WORK INSTRUCTIONS »
Recast the entries as a two-column CSV with the columns "query" and "response," giving one row per entry with its text and its answer, each in a single quoted field and with line breaks replaced by spaces. Begin at the line that contains "Image resolution: width=1121", continue through the end of the entries, and omit the pictures.

*** Opening DATA SUPPLIED ***

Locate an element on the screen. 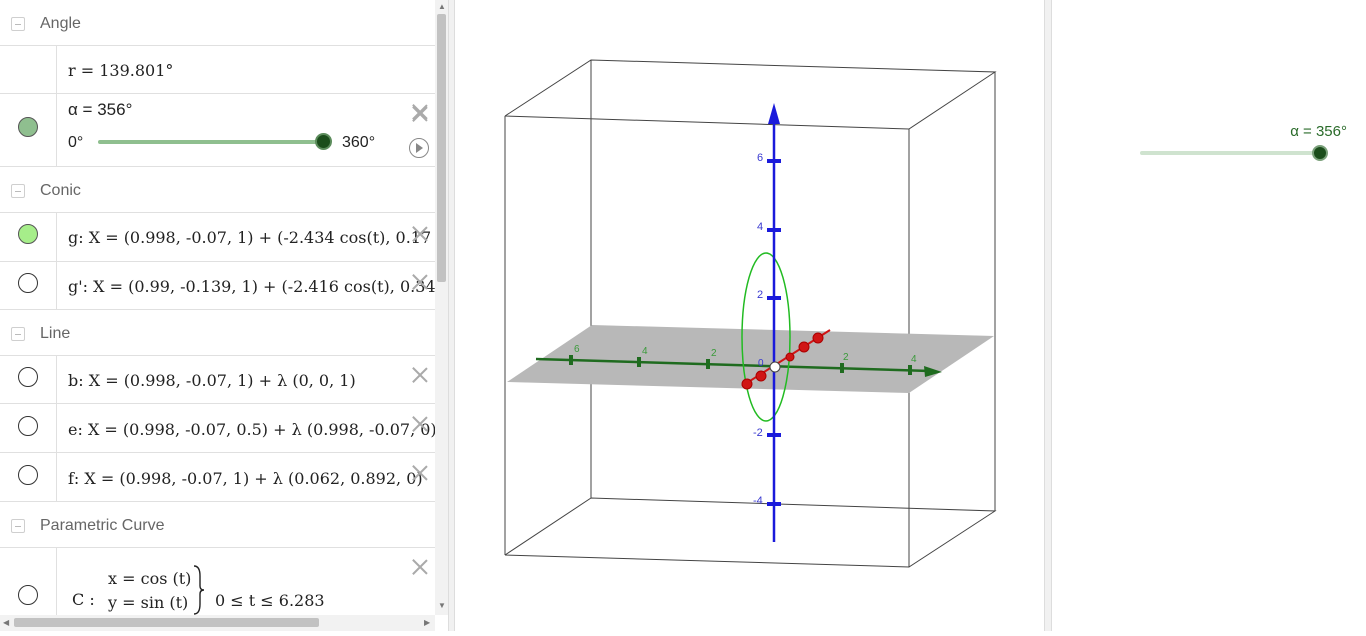 This screenshot has width=1366, height=636. slider-max-label: 360° is located at coordinates (359, 142).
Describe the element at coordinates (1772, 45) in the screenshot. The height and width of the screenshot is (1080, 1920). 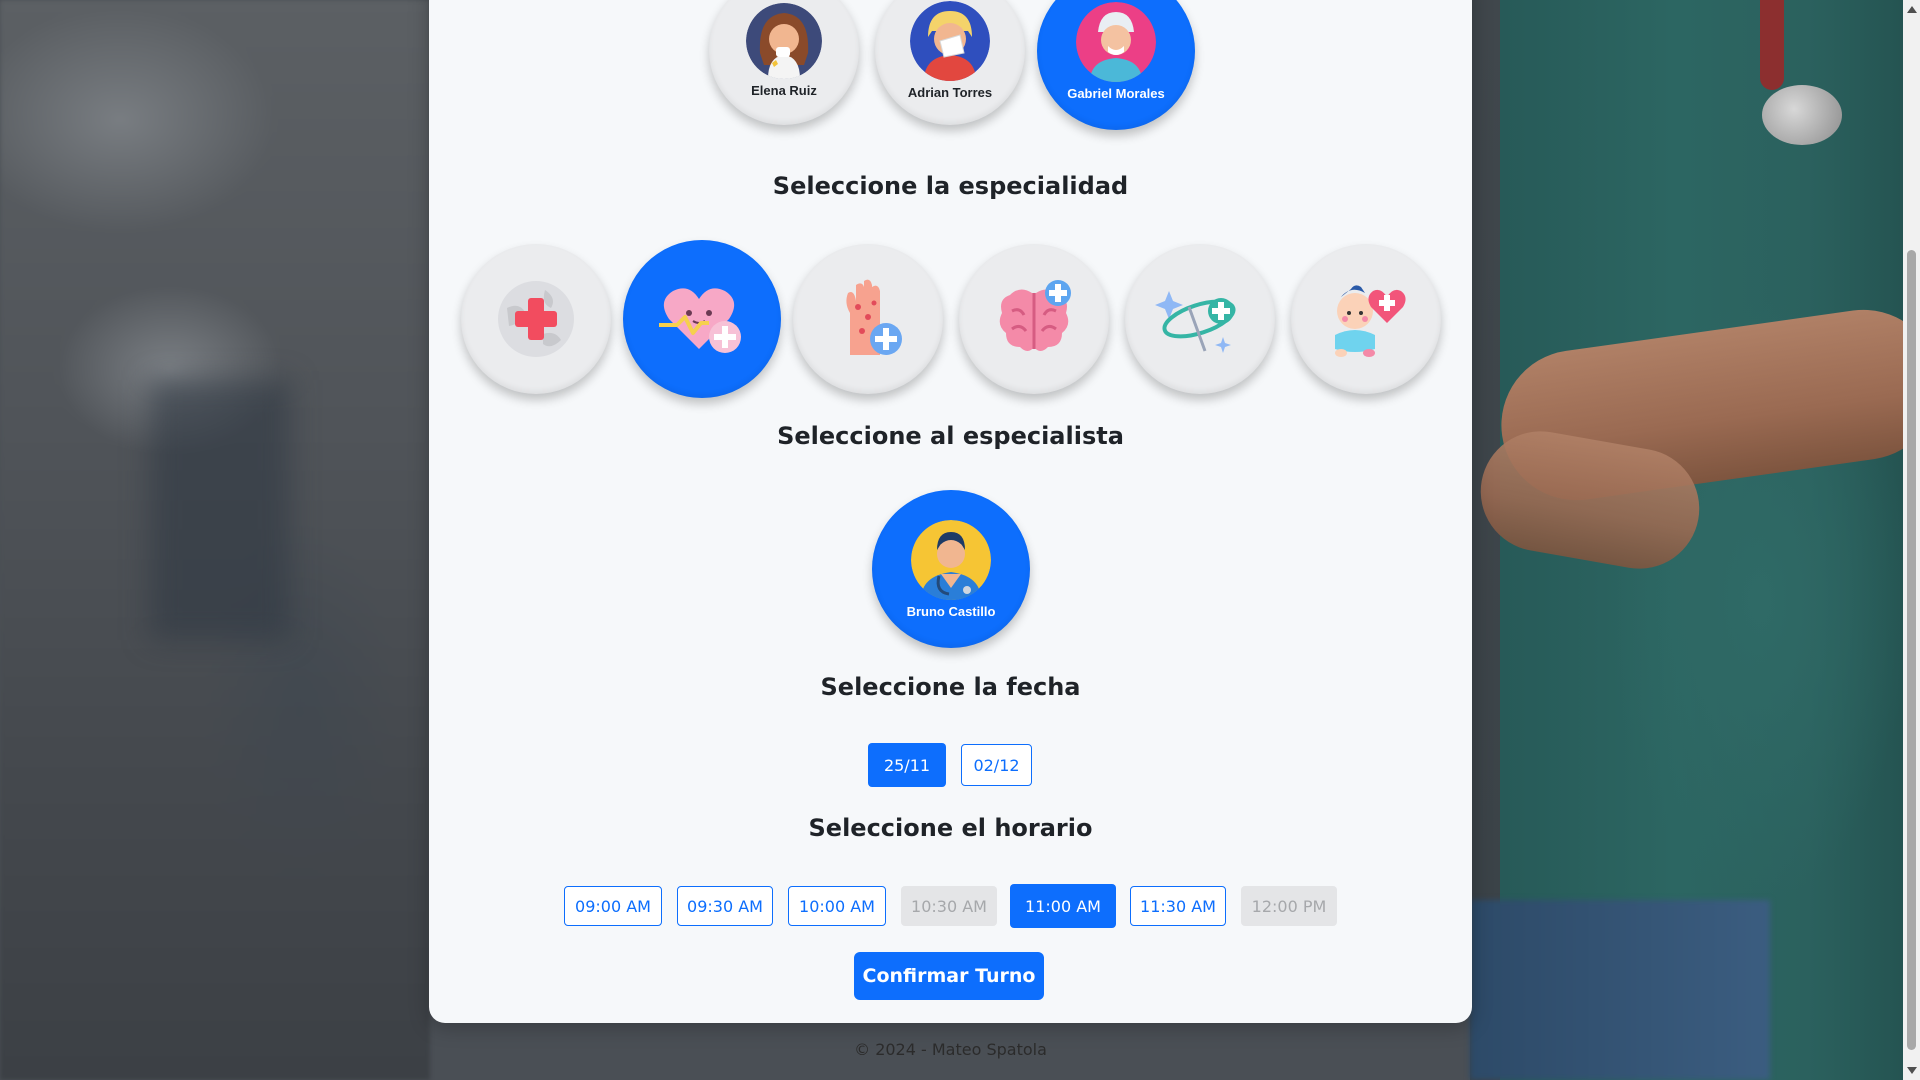
I see `stethoscope-photo` at that location.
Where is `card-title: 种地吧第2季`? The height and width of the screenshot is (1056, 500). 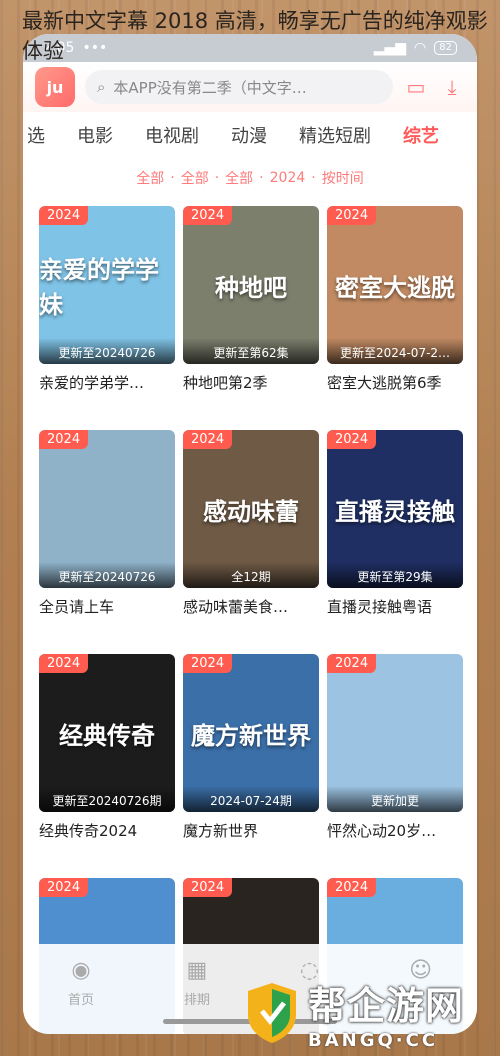 card-title: 种地吧第2季 is located at coordinates (251, 378).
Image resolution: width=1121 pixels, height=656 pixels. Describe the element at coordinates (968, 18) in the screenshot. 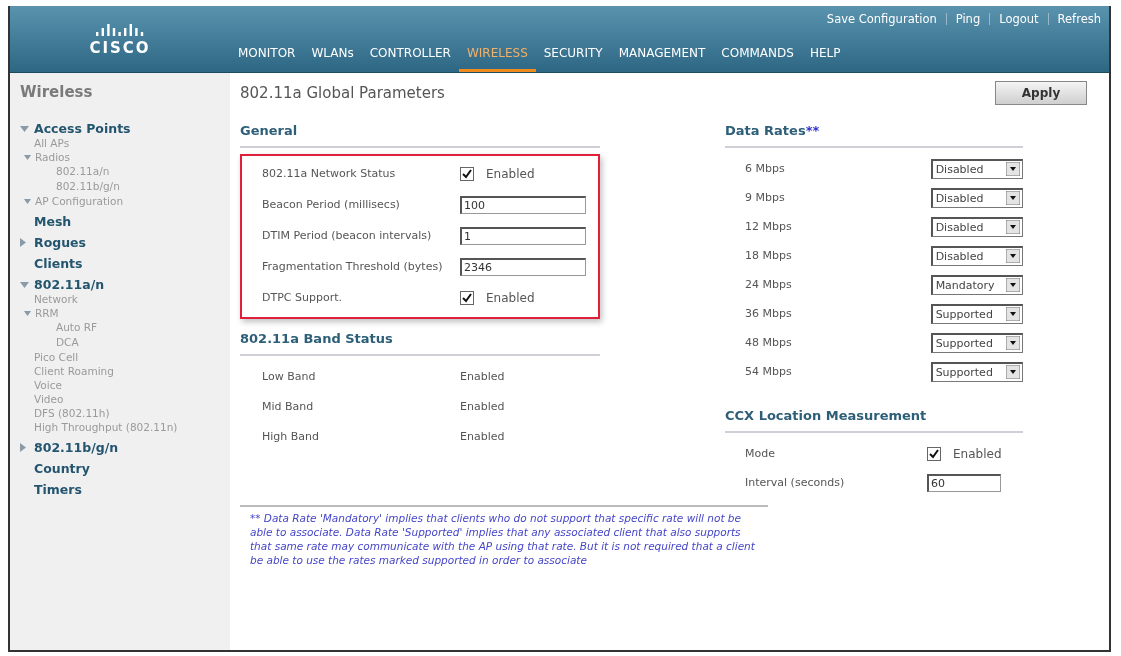

I see `utility-link: Ping` at that location.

*** Closing DATA SUPPLIED ***

RESPONSE TO THIS EXERCISE »
query,response
"Image resolution: width=1121 pixels, height=656 pixels. Describe the element at coordinates (968, 18) in the screenshot.","I see `utility-link: Ping` at that location."